Spam's End Is Near, Says United Nations

Spam's End Is Near, Says United Nations
Gretchen Gallen
GENEVA – The United Nations officially got involved in the global war on spam Tuesday, offering a solution that if adopted by governments and software companies could end the spam epidemic in two years.

The UN's involvement in the spam war comes at the behest of anti-spam advocacy groups who claim that if drastic measures aren't taken, spam will soon drive millions of users away from the Internet.

Officials running a three-day U.N. meeting told a news conference that porn, phishing and other forms of Internet fraud facilitated by spammers could effectively kill off Internet commerce if the problem isn't addressed and solutions applied swiftly.

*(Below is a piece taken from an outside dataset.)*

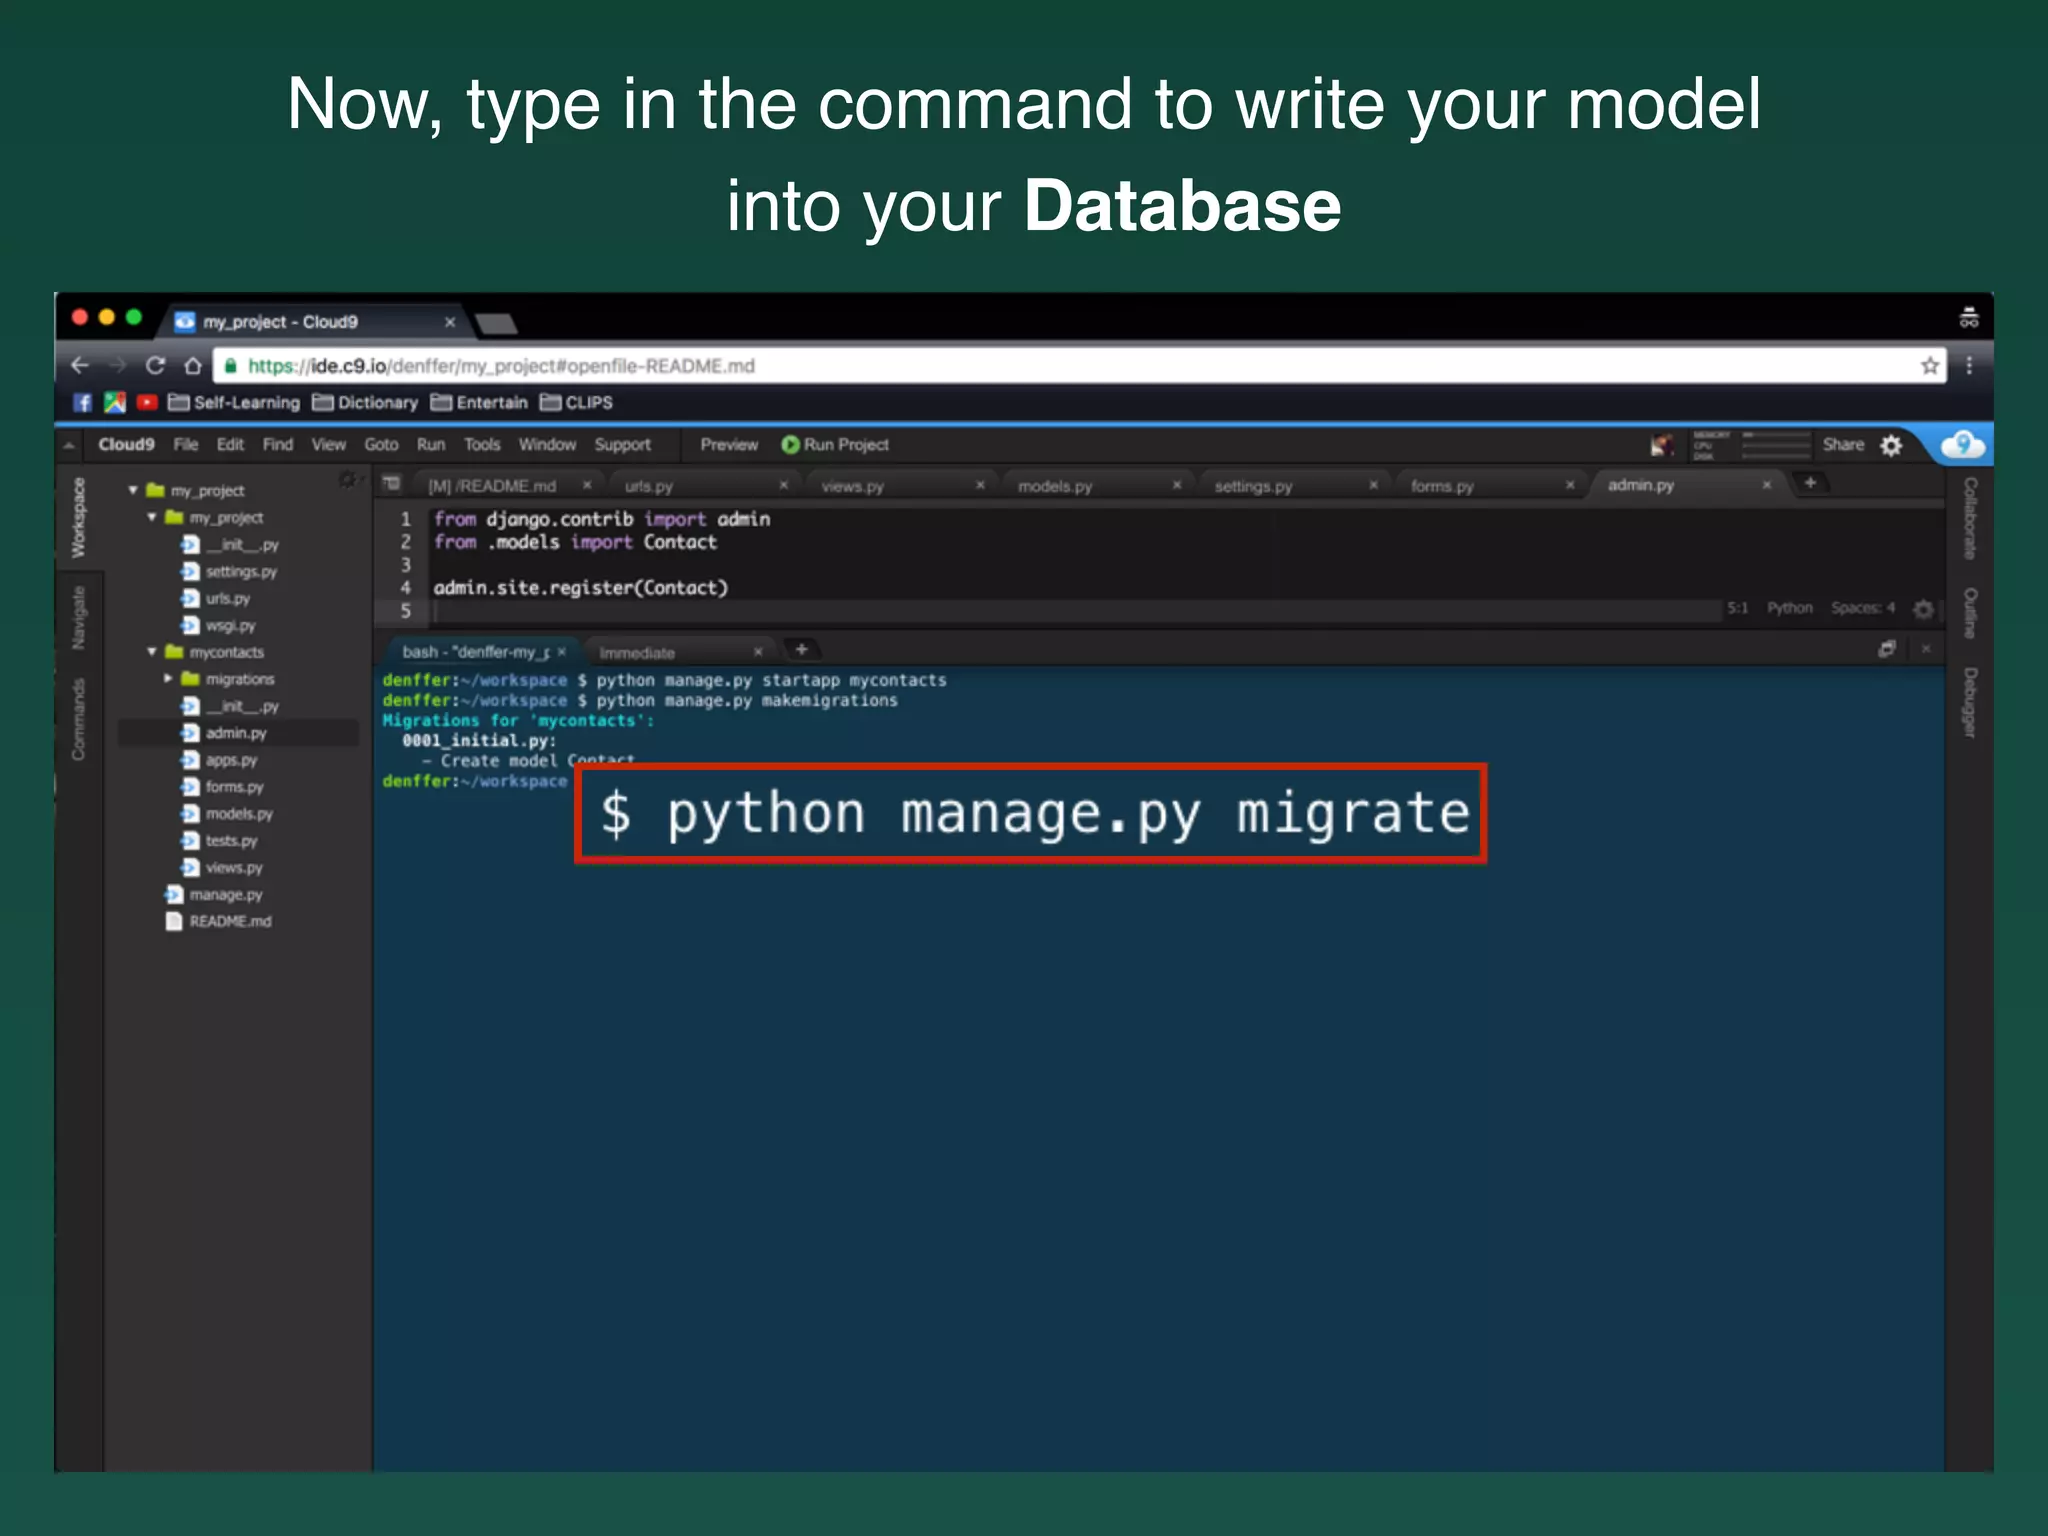Screen dimensions: 2048x1536
Task: Click the Cloud9 cloud account icon
Action: [1962, 445]
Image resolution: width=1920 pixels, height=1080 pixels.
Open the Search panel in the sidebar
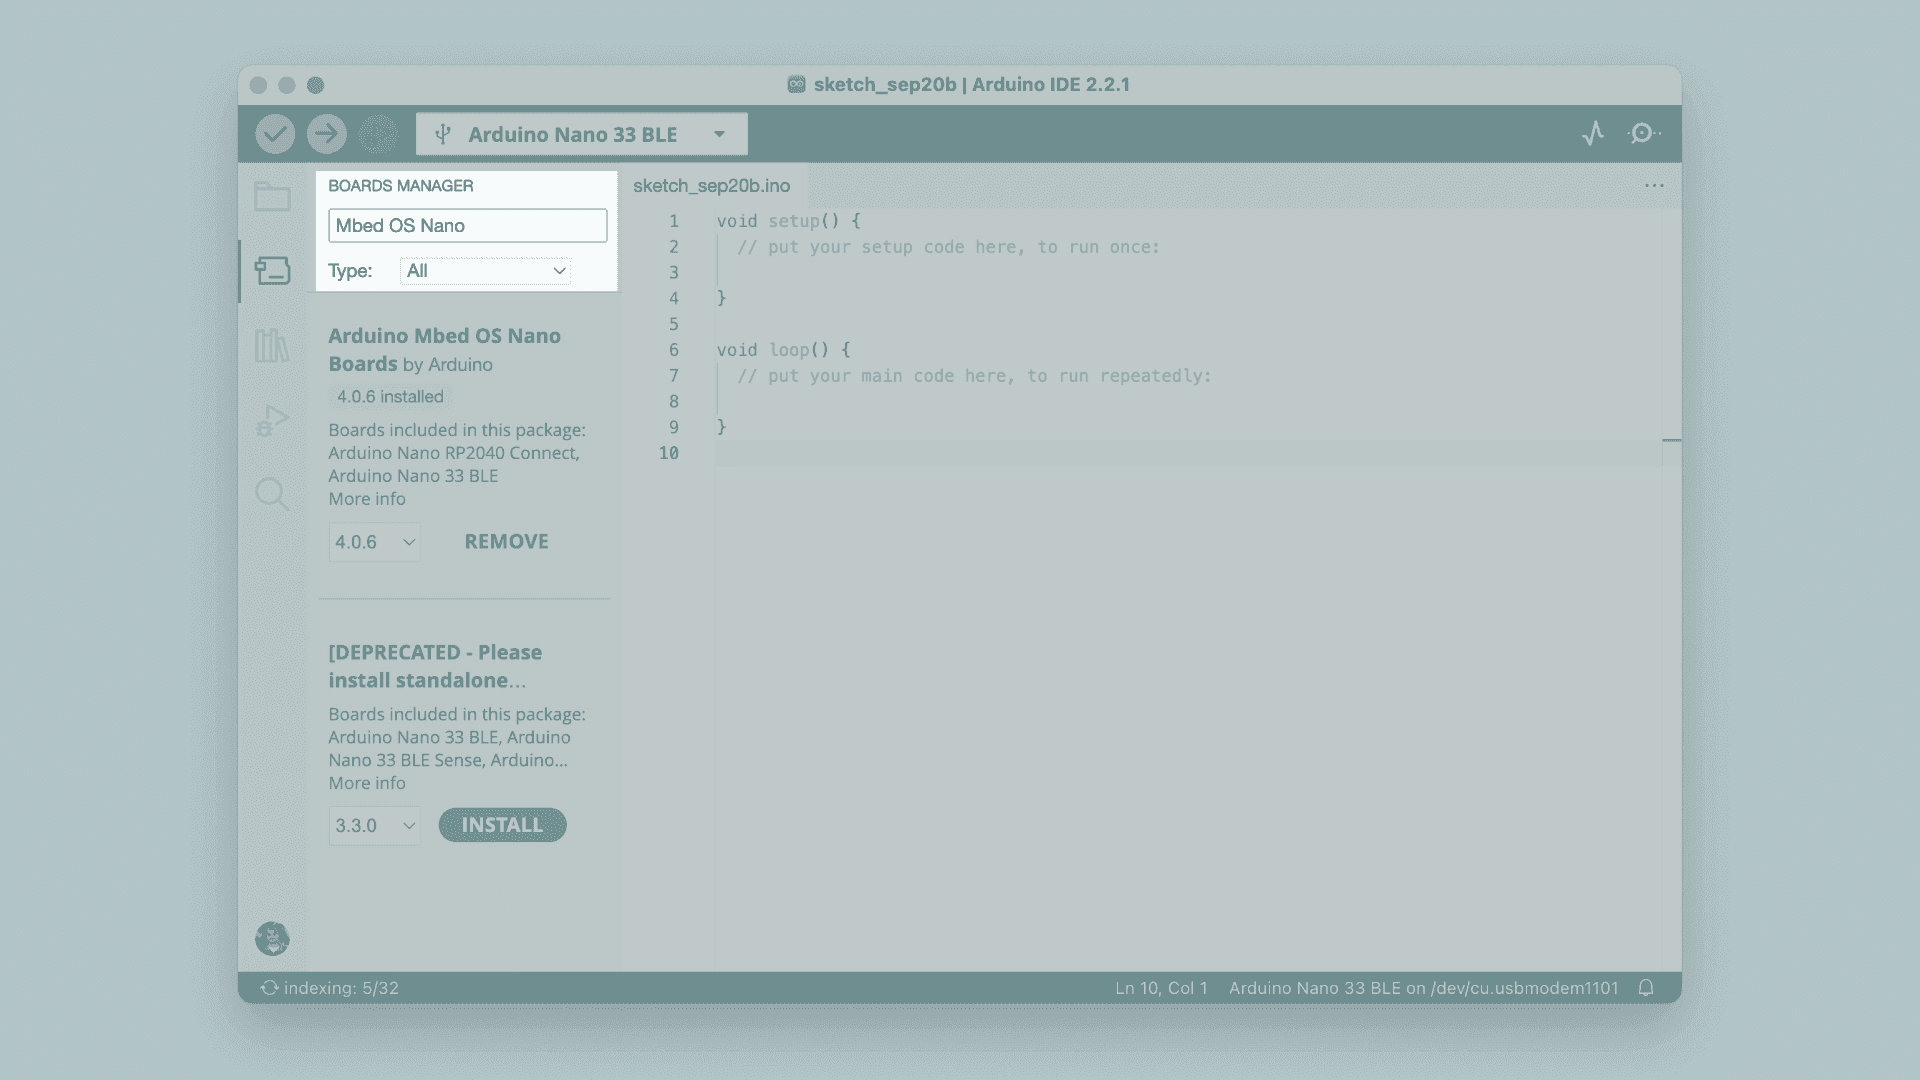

"If we don't work together," said Robert Shaw, Internet strategy expert for the UN. "We may see millions of people abandoning the net entirely out of frustration and disgust."

Representatives for the UN are proposing strict legislation that would give governments the power to hold Internet service providers responsible for facilitating the circulation of spam. There would also be information compiled on all companies and individuals engaged in spamming in order to enforce criminal prosecutions on a global level.

According to the International Telecommunications Union, the spam scourge is costing the world an estimated $25 billion each year in fraud, worker productivity and network damage from viruses.

"If we achieve full international cooperation among governments and software companies, this plague which affects so many of us in our everyday life will be defeated in short order," said Robert Horton, Australia's top regulator.

So far the UN initiative has produced a memorandum of understanding between the United States, the United Kingdom and Australia agreeing to share information on spammers, cooperate in tracking spammers, exchange evidence, facilitate law enforcement against spammers, and coordinate enforcement against international spam violations.

“Illegal spam does not respect national boundaries,” said Timothy Muris, chairman of the Federal Trade Commission, in a statement. “This agreement is an important next step to help law enforcers leverage resources to combat illegal spam.”

The MOU also includes an agreement for representatives from those three countries to meet in October in London to discuss anti-spam enforcement efforts.